Document section –
╔══
Geocaching is now more than 20 years old, although we're still celebrating that anniversary due to the intervention of the coronavirus.
Most are aware that geocaching came about after POTUS Bill Clinton turned off Selective Availability of the GPS system allowing civilians to use GPS to locate themselves and 'things' on earth.
The first thing 'stashed' was hidden on May 3, 2000, by Dave Ulmer of Beavercreek, Oregon. He posted the coordinates of his hidden bucket on the Usenet newsgroup sci.geo.satellite-nav at 45°17.460′N 122°24.800′W. Within three days, the cache had been found, first by Mike Teague.
The GPS-location game was originally called the "GPS Stash Hunt" but later in 2000 was recoined Geocaching.
But geocaching had much earlier beginnings and shares many aspects with letterboxing, benchmarking, trigpointing, orienteering, treasure-hunting, and waymarking...
It was originally similar to the game letterboxing which originated in 1854 on Dartmoor, England, which uses clues and references to landmarks to find letterboxes containing mail to send. Geocaching's Letterbox-hybrid is a tribute to the original, combining the use of GPS and a stamp to record the visit. This container is an ‘official’ letterbox, so you can record it too if you wish.
By 1995 there was an existing location-based game in the US called benchmarking which involved finding survey markers or geodetic control points. In England the game involves searching for trig points and is also known as trigpointing, also an activity popular in NZ. Finding and logging US and Canadian benchmarks is part of geocaching, but not in NZ. This location is NZ Geodetic Survey Mark A67U under a 2m metal beacon.

Geocaching prior to 2003 included no-container Virtual and Locationless caches, of which a few remain. In August 2005 Groundspeak released a separate game called waymarking based on those two retired cache types. Waymarking uses GPS coordinates to mark, visit, and share locations around the world. Waymarking highlights interesting places like historical buildings, statues, or natural locations. There's a Waymark here for you to log too if you wish. (You can log in with your geocaching profile).
This geocache is a regular size and may just hold some treasue too, so could be part of a treasure hunt.
Have fun!
“As the geocache owner, I assure that the above links are safe to access. They are reputable government, wikipedia and geocaching related websites that contribute to geocaching in positive ways. As far as I'm aware, the links have not been checked by Geocaching HQ or by the reviewer."
╚══
Aim of the task – Transcribe the geocache description on the origins of geocaching word for word, in full.

Provided material –
╔══
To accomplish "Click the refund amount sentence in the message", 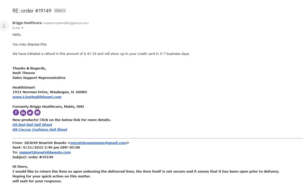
╚══
Exercise answer –
Geocaching is now more than 20 years old, although we're still celebrating that anniversary due to the intervention of the coronavirus.
Most are aware that geocaching came about after POTUS Bill Clinton turned off Selective Availability of the GPS system allowing civilians to use GPS to locate themselves and 'things' on earth.
The first thing 'stashed' was hidden on May 3, 2000, by Dave Ulmer of Beavercreek, Oregon. He posted the coordinates of his hidden bucket on the Usenet newsgroup sci.geo.satellite-nav at 45°17.460′N 122°24.800′W. Within three days, the cache had been found, first by Mike Teague.
The GPS-location game was originally called the "GPS Stash Hunt" but later in 2000 was recoined Geocaching.
But geocaching had much earlier beginnings and shares many aspects with letterboxing, benchmarking, trigpointing, orienteering, treasure-hunting, and waymarking...
It was originally similar to the game letterboxing which originated in 1854 on Dartmoor, England, which uses clues and references to landmarks to find letterboxes containing mail to send. Geocaching's Letterbox-hybrid is a tribute to the original, combining the use of GPS and a stamp to record the visit. This container is an ‘official’ letterbox, so you can record it too if you wish.
By 1995 there was an existing location-based game in the US called benchmarking which involved finding survey markers or geodetic control points. In England the game involves searching for trig points and is also known as trigpointing, also an activity popular in NZ. Finding and logging US and Canadian benchmarks is part of geocaching, but not in NZ. This location is NZ Geodetic Survey Mark A67U under a 2m metal beacon.

Geocaching prior to 2003 included no-container Virtual and Locationless caches, of which a few remain. In August 2005 Groundspeak released a separate game called waymarking based on those two retired cache types. Waymarking uses GPS coordinates to mark, visit, and share locations around the world. Waymarking highlights interesting places like historical buildings, statues, or natural locations. There's a Waymark here for you to log too if you wish. (You can log in with your geocaching profile).
This geocache is a regular size and may just hold some treasue too, so could be part of a treasure hunt.
Have fun!
“As the geocache owner, I assure that the above links are safe to access. They are reputable government, wikipedia and geocaching related websites that contribute to geocaching in positive ways. As far as I'm aware, the links have not been checked by Geocaching HQ or by the reviewer."